If a document contains multiple parts, and you want all parts of the document to be treated as a single document in the search results, you can configure the crawler to support compound documents. In this case, a parent document that contains child documents can be searched as a single document. If the search terms are found, all of the child documents are listed with the parent document in the search results. If support for compound documents is not enabled in the crawler configuration, the parent and child documents are searched separately and returned as separate documents in the search results. For more information, read about support for crawling compound documents.

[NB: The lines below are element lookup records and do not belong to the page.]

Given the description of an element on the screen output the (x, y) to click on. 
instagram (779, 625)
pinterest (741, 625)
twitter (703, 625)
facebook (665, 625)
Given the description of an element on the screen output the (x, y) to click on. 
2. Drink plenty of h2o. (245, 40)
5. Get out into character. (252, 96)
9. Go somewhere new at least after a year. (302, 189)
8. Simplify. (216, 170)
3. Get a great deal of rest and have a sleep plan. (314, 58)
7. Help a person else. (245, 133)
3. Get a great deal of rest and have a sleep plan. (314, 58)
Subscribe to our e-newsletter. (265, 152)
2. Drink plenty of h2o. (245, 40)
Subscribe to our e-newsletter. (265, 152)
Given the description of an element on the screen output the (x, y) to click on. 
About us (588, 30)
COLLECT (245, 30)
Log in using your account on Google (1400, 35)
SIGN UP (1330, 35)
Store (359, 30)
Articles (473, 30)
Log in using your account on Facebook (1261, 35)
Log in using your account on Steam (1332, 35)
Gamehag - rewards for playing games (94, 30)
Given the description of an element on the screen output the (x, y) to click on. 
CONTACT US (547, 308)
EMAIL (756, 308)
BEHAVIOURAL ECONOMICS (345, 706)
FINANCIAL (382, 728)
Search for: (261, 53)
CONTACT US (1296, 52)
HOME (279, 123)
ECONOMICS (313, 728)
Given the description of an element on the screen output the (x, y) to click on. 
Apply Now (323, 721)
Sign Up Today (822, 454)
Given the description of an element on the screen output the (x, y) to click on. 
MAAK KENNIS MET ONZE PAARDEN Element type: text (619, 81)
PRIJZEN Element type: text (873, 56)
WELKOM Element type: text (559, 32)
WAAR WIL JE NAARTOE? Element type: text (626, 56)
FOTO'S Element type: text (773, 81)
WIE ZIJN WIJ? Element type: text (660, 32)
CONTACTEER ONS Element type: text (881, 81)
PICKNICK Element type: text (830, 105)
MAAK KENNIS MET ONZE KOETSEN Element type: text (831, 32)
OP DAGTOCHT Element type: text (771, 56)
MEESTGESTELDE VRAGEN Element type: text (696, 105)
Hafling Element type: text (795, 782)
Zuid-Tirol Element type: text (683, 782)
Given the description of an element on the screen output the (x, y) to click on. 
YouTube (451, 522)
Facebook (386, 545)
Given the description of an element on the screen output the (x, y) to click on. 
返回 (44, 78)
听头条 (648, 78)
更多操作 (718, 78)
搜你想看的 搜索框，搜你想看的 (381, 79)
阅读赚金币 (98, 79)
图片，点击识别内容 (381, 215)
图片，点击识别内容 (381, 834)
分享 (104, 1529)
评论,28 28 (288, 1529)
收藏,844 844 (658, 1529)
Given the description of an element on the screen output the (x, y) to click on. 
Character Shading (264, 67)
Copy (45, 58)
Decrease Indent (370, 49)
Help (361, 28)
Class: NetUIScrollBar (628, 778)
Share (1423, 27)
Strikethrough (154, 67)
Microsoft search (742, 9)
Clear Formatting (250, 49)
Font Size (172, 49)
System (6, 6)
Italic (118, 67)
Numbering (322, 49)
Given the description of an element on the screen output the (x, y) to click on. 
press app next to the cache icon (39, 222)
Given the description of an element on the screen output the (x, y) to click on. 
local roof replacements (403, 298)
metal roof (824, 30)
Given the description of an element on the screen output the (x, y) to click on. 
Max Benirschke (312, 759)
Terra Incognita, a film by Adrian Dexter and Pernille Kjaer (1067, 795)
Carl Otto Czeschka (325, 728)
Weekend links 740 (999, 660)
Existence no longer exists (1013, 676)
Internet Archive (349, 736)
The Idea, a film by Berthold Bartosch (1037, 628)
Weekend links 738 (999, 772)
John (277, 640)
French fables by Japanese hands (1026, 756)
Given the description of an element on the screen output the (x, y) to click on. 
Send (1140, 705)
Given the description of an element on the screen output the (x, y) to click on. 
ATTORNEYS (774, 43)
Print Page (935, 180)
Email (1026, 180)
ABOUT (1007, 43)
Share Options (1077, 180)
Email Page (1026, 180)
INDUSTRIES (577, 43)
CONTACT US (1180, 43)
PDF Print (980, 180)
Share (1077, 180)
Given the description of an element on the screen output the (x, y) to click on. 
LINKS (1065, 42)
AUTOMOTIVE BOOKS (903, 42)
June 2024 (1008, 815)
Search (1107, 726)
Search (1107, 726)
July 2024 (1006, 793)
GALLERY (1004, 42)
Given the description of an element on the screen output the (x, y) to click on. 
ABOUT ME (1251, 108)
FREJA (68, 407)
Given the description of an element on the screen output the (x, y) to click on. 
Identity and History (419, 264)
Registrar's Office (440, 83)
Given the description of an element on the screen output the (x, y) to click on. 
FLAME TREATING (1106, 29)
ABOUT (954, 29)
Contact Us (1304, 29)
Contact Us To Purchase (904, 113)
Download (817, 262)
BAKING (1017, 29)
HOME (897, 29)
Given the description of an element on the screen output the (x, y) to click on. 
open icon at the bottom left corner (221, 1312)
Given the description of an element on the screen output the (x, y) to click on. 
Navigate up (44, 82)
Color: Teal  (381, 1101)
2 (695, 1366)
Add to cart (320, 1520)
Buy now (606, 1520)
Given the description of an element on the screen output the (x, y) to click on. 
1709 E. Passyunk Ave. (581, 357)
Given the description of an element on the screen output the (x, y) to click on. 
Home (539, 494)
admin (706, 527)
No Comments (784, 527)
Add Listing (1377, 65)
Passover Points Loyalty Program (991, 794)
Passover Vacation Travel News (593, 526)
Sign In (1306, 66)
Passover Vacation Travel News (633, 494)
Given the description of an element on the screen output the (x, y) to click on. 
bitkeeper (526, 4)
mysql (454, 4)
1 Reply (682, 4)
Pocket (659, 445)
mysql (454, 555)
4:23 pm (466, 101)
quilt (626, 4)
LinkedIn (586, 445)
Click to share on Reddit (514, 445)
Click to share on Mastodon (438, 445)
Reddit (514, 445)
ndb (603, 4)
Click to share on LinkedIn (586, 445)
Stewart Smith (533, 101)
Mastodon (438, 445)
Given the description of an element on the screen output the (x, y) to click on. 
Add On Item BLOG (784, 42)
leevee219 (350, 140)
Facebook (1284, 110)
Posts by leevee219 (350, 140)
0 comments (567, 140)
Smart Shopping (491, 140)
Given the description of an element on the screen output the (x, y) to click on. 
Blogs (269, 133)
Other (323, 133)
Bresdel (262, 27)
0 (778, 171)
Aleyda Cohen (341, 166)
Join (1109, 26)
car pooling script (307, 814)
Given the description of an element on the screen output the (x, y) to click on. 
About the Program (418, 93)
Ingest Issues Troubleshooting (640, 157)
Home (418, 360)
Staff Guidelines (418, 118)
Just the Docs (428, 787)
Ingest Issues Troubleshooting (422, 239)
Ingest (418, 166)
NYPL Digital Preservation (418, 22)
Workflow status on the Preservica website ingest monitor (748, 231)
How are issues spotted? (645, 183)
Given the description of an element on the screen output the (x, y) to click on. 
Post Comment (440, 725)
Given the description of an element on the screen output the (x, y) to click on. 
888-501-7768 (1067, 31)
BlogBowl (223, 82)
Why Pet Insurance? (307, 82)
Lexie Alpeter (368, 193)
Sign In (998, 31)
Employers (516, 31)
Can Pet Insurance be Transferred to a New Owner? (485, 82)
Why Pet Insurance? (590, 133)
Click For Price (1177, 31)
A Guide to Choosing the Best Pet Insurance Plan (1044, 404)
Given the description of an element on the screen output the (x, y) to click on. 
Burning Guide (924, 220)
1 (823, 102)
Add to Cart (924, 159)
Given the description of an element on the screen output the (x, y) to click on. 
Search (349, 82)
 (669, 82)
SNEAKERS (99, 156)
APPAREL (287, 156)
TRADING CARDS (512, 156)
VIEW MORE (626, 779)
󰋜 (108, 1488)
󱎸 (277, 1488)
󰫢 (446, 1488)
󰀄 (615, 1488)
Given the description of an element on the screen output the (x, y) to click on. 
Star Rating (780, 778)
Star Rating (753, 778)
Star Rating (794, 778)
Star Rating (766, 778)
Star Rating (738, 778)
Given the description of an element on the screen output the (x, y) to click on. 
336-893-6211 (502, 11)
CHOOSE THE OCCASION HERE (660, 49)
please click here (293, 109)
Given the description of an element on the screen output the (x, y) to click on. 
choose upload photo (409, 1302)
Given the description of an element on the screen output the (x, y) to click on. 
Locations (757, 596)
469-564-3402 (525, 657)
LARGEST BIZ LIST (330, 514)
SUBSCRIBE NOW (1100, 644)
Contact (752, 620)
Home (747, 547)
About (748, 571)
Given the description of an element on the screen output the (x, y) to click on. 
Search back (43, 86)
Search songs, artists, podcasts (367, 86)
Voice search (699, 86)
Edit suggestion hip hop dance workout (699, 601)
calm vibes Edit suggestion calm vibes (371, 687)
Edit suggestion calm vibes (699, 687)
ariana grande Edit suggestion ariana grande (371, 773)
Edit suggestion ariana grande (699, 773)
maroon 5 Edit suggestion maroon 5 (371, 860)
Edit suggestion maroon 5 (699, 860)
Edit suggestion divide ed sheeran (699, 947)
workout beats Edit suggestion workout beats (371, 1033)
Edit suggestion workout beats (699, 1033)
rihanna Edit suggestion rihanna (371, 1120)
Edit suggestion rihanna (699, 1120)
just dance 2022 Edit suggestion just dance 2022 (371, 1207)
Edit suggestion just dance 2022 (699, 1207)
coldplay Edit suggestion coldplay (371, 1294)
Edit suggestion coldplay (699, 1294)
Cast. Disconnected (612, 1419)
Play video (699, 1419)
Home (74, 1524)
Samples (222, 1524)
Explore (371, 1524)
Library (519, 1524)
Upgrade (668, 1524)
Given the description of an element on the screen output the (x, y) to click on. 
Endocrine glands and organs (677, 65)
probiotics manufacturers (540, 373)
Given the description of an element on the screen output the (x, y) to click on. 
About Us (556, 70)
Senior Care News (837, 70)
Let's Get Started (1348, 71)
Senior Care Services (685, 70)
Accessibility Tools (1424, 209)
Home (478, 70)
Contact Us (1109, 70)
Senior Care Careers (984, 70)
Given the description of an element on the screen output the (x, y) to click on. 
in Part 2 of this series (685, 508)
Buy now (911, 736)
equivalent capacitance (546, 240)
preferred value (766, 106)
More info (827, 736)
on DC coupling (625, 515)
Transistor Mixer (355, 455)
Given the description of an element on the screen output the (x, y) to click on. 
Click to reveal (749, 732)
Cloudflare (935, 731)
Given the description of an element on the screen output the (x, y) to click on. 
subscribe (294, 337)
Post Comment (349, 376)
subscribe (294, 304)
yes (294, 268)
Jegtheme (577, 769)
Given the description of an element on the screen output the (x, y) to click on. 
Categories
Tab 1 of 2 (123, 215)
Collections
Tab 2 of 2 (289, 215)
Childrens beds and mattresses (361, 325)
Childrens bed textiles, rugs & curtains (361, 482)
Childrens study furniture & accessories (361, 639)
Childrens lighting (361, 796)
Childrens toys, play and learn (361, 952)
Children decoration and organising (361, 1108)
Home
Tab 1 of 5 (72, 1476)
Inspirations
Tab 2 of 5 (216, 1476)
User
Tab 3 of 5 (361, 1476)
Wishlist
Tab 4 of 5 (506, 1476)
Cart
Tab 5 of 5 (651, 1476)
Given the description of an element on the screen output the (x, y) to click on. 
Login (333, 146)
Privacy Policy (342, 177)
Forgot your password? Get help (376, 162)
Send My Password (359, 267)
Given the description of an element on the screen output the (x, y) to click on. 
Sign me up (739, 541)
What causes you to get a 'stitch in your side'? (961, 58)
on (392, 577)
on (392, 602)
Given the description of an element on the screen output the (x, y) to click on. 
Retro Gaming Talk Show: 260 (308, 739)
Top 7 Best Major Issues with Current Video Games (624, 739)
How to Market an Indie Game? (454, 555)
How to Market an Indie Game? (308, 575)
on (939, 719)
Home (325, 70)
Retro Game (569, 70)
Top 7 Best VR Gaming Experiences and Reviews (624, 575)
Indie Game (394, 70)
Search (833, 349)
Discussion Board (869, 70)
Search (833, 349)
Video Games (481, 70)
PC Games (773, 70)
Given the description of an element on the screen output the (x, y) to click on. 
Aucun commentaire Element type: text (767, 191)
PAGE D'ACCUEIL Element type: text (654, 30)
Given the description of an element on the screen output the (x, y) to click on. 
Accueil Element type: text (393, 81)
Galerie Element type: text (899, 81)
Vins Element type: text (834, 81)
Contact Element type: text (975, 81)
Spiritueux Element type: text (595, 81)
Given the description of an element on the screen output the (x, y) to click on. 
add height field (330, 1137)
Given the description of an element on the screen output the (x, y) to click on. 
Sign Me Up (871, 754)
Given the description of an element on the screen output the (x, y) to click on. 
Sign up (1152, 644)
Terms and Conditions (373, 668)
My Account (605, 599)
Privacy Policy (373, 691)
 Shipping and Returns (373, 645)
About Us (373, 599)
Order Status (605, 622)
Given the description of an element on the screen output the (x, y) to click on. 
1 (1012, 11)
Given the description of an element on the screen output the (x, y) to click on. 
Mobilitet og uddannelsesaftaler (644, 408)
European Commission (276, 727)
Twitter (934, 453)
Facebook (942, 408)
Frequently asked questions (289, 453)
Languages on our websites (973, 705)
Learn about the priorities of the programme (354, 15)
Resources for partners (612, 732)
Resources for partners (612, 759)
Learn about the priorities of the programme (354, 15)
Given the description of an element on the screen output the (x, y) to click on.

Crawler server configuration

To integrate IBM FileNet P8 with Watson Explorer Content Analytics, you must install the IBM FileNet Content Engine Client on the crawler server. Before you use the administration console to configure a FileNet P8 crawler, complete the following task:

Configuration overview

When you configure the crawler, you specify options for crawling documents in folders and document classes. To create or change a FileNet P8 crawler, log in to the administration console.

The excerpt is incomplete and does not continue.